**Recorded information:**

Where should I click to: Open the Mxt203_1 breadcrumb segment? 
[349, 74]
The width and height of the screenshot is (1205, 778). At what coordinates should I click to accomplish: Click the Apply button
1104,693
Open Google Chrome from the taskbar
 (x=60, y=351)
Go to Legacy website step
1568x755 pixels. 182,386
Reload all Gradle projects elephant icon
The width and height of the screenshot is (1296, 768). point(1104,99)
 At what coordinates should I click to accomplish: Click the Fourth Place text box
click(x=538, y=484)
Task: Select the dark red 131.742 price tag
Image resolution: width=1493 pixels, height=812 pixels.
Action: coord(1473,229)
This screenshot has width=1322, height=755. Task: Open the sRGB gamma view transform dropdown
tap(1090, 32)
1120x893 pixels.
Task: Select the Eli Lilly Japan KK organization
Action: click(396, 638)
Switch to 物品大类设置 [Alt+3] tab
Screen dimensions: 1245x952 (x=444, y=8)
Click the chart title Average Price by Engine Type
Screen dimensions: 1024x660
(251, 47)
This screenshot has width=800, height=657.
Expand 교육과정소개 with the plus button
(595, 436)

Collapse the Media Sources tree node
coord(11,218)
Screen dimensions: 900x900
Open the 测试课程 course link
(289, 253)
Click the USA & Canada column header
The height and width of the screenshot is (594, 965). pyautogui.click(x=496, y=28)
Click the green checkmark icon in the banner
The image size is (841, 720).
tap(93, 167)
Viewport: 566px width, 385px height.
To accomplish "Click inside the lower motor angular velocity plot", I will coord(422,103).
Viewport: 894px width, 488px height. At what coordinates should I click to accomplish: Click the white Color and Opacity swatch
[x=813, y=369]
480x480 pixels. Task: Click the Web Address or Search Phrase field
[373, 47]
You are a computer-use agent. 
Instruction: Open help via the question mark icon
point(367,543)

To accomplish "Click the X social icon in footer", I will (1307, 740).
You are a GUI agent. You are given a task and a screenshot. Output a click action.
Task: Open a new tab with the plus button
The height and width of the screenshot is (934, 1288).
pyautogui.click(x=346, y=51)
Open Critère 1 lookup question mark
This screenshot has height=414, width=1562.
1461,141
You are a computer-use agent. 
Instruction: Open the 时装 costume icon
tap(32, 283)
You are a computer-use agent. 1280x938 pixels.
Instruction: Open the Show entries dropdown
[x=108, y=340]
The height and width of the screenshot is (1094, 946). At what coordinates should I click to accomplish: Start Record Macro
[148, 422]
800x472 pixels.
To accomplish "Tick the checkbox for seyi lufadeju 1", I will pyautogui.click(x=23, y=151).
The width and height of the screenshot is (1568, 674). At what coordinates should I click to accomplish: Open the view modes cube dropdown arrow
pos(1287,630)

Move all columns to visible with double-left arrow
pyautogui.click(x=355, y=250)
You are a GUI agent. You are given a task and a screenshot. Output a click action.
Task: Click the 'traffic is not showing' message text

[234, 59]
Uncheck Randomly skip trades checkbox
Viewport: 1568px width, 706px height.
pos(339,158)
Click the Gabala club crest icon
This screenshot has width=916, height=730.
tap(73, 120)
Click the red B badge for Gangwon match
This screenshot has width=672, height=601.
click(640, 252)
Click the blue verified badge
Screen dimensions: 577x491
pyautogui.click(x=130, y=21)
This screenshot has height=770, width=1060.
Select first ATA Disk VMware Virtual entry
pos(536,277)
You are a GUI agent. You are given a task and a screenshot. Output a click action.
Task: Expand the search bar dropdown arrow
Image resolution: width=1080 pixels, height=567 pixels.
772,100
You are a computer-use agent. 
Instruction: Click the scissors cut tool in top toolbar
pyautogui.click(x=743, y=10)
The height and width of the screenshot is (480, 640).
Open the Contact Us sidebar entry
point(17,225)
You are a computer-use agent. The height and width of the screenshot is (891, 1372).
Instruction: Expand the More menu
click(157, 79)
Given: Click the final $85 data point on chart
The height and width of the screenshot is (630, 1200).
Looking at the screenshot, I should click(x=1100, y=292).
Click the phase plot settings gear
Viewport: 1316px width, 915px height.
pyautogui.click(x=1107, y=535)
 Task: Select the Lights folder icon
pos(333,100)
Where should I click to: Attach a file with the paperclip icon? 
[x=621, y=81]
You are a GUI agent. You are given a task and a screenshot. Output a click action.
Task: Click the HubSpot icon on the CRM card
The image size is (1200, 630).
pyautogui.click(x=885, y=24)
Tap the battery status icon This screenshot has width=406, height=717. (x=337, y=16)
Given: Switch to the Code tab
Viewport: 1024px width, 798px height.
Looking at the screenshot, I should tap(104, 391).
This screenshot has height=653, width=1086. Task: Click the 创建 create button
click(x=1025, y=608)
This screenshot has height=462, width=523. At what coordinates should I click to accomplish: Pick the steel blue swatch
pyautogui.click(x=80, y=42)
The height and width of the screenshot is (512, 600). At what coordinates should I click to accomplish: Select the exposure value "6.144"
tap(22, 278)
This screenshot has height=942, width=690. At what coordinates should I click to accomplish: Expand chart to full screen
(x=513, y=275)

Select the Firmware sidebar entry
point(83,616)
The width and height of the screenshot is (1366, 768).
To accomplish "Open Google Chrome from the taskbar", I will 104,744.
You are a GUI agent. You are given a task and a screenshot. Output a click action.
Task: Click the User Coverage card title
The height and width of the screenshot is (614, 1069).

**Goal of the exercise:** Look through the entries above. Extract each line with the word "card".

**Output for this exercise:**
Task: Click the HubSpot icon on the CRM card
Task: Click the User Coverage card title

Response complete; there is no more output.